◆ **YOUR OBJECTIVE**
In the records below, find the line with "Viewport: 1568px width, 766px height." and the line with "Given: Move the Категории panel up"; return exactly those lines and every line between them.

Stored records

════

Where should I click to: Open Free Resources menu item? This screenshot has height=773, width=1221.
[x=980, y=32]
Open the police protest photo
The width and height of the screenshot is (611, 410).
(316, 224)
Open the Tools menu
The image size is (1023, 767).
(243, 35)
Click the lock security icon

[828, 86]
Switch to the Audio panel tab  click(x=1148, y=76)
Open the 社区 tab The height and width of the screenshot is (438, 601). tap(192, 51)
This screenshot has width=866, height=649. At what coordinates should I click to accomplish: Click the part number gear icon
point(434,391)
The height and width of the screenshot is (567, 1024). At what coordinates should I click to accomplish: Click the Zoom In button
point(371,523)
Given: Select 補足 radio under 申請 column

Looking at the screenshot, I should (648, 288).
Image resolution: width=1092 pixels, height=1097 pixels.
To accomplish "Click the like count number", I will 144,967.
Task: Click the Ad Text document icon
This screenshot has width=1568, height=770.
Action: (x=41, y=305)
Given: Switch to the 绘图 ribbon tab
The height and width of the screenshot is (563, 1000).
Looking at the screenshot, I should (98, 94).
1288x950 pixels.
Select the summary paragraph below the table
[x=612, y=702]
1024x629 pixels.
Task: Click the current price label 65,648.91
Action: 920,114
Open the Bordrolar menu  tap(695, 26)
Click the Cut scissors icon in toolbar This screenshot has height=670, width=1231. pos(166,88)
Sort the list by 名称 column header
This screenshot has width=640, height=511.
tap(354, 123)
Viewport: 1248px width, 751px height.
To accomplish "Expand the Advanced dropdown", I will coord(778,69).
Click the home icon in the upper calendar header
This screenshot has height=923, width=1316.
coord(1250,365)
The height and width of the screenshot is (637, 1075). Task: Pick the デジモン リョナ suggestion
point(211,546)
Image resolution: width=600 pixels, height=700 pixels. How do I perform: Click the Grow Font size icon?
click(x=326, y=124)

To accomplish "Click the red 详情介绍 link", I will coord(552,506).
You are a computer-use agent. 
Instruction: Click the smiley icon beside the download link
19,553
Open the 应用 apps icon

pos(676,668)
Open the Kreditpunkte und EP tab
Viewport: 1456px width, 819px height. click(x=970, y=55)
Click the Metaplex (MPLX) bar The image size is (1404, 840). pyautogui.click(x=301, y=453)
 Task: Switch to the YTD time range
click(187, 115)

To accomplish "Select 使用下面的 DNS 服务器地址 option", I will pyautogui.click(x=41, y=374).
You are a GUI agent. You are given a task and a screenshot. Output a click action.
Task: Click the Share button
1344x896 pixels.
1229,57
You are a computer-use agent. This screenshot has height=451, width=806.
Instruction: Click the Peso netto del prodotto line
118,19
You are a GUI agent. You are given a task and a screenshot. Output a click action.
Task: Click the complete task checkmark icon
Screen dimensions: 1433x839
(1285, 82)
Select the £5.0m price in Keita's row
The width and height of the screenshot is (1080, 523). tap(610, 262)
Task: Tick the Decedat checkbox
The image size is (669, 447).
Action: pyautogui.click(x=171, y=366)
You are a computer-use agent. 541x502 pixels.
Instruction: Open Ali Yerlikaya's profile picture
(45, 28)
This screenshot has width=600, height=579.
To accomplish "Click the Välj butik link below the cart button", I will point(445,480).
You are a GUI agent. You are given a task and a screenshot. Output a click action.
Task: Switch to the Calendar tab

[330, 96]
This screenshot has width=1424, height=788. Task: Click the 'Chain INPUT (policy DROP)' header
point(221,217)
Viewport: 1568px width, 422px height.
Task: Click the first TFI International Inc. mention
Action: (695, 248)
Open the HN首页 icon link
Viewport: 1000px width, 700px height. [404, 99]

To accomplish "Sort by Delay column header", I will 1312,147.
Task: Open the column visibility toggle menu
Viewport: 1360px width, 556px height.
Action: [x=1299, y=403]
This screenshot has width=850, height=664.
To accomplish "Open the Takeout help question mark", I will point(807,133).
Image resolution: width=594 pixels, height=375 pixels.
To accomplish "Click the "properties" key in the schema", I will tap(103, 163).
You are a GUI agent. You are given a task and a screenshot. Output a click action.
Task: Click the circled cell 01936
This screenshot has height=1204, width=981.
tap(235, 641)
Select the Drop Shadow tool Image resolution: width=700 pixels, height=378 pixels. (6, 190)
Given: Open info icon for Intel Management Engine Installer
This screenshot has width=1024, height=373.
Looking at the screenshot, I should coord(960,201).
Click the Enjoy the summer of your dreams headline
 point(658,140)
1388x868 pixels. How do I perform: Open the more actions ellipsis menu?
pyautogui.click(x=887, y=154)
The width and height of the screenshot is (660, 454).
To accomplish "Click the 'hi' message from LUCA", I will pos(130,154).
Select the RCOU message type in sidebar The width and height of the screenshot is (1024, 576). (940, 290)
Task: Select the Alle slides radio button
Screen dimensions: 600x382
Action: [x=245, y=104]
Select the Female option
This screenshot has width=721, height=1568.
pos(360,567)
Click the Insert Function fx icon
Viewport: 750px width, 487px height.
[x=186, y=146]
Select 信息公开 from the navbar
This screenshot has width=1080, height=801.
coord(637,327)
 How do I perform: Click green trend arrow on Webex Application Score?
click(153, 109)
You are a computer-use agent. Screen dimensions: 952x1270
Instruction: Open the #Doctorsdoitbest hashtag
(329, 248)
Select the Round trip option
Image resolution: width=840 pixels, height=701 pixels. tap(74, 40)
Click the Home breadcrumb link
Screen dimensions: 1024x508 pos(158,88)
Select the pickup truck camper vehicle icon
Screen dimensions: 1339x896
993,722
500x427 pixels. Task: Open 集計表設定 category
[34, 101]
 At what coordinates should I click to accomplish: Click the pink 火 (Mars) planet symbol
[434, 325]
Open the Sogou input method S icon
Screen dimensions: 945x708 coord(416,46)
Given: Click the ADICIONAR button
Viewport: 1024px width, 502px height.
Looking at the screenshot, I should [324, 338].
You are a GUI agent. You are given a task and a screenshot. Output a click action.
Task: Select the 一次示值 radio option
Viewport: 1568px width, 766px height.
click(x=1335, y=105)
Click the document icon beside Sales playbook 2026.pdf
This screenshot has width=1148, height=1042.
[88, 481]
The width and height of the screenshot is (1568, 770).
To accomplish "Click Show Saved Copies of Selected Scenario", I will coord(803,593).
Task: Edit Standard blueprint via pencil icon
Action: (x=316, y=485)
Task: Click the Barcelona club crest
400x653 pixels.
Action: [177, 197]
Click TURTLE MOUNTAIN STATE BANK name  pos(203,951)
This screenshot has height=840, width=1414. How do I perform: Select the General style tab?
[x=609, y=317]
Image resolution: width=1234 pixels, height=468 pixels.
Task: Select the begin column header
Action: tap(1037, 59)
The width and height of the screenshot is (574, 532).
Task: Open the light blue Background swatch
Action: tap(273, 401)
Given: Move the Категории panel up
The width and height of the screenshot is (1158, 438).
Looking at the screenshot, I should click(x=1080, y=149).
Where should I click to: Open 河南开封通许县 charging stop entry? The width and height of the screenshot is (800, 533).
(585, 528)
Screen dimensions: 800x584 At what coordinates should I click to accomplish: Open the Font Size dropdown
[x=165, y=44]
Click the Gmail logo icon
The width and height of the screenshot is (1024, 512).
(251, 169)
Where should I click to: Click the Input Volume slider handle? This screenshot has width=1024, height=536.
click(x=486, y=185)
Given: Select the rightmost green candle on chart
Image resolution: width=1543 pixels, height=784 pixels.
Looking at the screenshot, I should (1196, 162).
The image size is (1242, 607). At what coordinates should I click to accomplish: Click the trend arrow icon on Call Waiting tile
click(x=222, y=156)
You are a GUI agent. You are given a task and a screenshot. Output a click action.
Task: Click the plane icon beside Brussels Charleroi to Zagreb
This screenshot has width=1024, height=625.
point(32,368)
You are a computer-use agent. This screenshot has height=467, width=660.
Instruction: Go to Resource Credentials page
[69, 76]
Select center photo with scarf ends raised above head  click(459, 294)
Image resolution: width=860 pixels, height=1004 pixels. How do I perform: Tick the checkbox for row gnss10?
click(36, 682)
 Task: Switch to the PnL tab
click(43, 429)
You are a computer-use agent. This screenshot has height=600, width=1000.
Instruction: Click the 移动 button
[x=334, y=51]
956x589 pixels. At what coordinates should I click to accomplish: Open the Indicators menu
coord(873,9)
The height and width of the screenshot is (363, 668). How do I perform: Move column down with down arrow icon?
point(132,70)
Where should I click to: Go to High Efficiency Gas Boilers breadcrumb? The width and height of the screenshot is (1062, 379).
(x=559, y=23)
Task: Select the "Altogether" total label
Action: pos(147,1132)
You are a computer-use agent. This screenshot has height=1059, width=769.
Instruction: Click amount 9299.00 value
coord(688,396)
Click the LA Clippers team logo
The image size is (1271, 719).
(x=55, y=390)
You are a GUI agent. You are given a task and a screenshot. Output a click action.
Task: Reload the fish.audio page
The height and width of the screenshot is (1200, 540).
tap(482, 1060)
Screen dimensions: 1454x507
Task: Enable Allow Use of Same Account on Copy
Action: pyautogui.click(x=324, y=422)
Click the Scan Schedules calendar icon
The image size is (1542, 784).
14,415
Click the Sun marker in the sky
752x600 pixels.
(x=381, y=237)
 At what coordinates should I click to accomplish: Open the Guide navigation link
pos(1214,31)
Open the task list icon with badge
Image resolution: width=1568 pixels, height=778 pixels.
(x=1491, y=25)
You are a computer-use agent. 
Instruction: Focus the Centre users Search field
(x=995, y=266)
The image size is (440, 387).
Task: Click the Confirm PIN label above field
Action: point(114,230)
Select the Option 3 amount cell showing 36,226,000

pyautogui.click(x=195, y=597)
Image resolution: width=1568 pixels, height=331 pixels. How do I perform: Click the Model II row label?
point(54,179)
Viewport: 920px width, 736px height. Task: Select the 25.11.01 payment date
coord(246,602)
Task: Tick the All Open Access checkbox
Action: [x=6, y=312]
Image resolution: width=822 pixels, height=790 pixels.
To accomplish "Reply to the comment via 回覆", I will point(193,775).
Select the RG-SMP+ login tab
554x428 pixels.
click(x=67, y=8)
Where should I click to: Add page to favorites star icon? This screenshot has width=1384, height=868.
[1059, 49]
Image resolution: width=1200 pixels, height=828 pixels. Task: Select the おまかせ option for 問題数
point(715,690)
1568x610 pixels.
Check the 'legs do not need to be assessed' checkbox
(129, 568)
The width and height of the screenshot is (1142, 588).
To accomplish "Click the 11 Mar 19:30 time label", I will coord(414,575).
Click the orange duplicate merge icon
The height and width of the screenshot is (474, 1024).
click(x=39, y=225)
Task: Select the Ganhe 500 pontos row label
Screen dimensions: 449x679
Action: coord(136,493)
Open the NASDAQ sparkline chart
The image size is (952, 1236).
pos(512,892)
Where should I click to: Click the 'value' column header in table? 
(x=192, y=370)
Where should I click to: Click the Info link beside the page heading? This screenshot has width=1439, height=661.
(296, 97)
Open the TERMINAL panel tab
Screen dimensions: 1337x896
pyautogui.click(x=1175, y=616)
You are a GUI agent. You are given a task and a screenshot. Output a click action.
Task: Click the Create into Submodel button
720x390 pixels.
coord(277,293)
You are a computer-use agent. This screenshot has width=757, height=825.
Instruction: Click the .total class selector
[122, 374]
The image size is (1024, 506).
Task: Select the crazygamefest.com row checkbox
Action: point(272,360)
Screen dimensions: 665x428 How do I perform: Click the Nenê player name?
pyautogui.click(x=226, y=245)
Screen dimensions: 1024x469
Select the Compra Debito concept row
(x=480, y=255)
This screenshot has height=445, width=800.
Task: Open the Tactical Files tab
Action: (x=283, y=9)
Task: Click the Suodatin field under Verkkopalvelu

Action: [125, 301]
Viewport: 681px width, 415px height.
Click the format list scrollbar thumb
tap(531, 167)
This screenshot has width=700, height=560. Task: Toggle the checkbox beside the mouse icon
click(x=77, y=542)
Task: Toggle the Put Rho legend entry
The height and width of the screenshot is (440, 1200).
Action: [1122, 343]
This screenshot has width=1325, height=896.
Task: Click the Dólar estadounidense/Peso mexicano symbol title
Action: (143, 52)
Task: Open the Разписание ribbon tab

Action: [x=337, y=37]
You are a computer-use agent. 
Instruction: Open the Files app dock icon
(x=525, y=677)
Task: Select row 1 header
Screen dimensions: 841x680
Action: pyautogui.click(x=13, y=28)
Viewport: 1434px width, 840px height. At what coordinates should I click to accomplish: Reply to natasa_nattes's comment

════

◆ **SOLUTION TO THIS EXERCISE**
Viewport: 1568px width, 766px height.
click(x=1335, y=105)
Click the document icon beside Sales playbook 2026.pdf
This screenshot has width=1148, height=1042.
[88, 481]
The width and height of the screenshot is (1568, 770).
To accomplish "Click Show Saved Copies of Selected Scenario", I will coord(803,593).
Task: Edit Standard blueprint via pencil icon
Action: (x=316, y=485)
Task: Click the Barcelona club crest
400x653 pixels.
Action: [177, 197]
Click TURTLE MOUNTAIN STATE BANK name  pos(203,951)
This screenshot has height=840, width=1414. How do I perform: Select the General style tab?
[x=609, y=317]
Image resolution: width=1234 pixels, height=468 pixels.
Task: Select the begin column header
Action: tap(1037, 59)
The width and height of the screenshot is (574, 532).
Task: Open the light blue Background swatch
Action: tap(273, 401)
Given: Move the Категории panel up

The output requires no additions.